== Provided material
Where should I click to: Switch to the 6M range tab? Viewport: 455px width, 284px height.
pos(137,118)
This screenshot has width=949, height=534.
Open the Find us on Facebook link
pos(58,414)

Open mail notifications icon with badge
====
== Provided material
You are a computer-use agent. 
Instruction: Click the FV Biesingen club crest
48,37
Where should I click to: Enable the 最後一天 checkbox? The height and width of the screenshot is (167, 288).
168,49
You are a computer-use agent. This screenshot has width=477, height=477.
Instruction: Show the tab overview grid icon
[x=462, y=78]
====
== Provided material
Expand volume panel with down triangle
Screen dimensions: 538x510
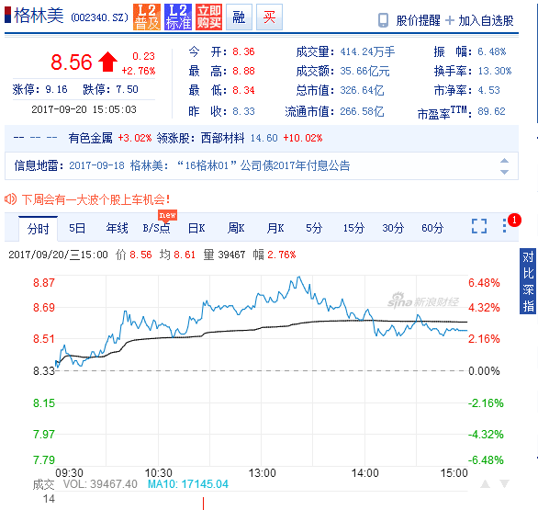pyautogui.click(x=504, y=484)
====
What you have to do |
The expected answer is an exact copy of the lines above, beginning at the line with "Open the Find us on Facebook link" and ending at the line with "Open mail notifications icon with badge", with both ends in.

Your response |
Open the Find us on Facebook link
pos(58,414)

Open mail notifications icon with badge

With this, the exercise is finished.